▸ GOAL OF THE EXERCISE
Find the line with "Screen dimensions: 1075x871" in the records below. Copy it and every line after it, up to and including the line with "You are a GUI".

•••

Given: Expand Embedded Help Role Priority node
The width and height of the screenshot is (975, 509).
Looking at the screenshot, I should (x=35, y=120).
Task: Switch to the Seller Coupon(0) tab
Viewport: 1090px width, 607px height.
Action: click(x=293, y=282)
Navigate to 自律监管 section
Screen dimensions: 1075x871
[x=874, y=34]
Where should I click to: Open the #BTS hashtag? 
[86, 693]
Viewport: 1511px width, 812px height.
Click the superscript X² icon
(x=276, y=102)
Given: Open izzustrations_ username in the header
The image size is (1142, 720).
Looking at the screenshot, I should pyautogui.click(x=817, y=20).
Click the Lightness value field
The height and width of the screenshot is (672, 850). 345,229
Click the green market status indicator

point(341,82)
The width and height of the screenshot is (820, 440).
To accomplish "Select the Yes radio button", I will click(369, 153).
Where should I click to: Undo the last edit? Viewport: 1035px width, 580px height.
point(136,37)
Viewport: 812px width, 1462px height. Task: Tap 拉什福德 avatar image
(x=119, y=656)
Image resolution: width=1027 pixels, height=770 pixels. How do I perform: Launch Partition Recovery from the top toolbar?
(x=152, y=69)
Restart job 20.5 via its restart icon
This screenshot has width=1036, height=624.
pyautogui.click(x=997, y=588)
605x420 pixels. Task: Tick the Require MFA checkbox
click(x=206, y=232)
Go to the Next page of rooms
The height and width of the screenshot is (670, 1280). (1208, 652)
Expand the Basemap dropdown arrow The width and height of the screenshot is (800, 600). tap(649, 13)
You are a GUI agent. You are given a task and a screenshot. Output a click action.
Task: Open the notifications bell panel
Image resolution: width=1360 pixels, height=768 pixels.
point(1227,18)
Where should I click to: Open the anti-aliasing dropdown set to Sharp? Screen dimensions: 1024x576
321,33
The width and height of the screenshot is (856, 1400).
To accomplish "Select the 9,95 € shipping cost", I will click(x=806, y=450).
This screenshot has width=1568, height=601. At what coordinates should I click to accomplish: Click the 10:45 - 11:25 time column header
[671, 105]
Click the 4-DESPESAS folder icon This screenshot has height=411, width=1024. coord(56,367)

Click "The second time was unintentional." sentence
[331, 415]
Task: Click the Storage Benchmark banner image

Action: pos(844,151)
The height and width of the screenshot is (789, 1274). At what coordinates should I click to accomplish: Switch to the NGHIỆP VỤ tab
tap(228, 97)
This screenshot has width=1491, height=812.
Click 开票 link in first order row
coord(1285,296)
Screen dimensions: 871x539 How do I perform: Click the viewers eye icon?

•••

▸ RESULT
Screen dimensions: 1075x871
[x=874, y=34]
Where should I click to: Open the #BTS hashtag? 
[86, 693]
Viewport: 1511px width, 812px height.
Click the superscript X² icon
(x=276, y=102)
Given: Open izzustrations_ username in the header
The image size is (1142, 720).
Looking at the screenshot, I should pyautogui.click(x=817, y=20).
Click the Lightness value field
The height and width of the screenshot is (672, 850). 345,229
Click the green market status indicator

point(341,82)
The width and height of the screenshot is (820, 440).
To accomplish "Select the Yes radio button", I will click(369, 153).
Where should I click to: Undo the last edit? Viewport: 1035px width, 580px height.
point(136,37)
Viewport: 812px width, 1462px height. Task: Tap 拉什福德 avatar image
(x=119, y=656)
Image resolution: width=1027 pixels, height=770 pixels. How do I perform: Launch Partition Recovery from the top toolbar?
(x=152, y=69)
Restart job 20.5 via its restart icon
This screenshot has width=1036, height=624.
pyautogui.click(x=997, y=588)
605x420 pixels. Task: Tick the Require MFA checkbox
click(x=206, y=232)
Go to the Next page of rooms
The height and width of the screenshot is (670, 1280). (1208, 652)
Expand the Basemap dropdown arrow The width and height of the screenshot is (800, 600). tap(649, 13)
You are a GUI agent. You are given a task and a screenshot. Output a click action.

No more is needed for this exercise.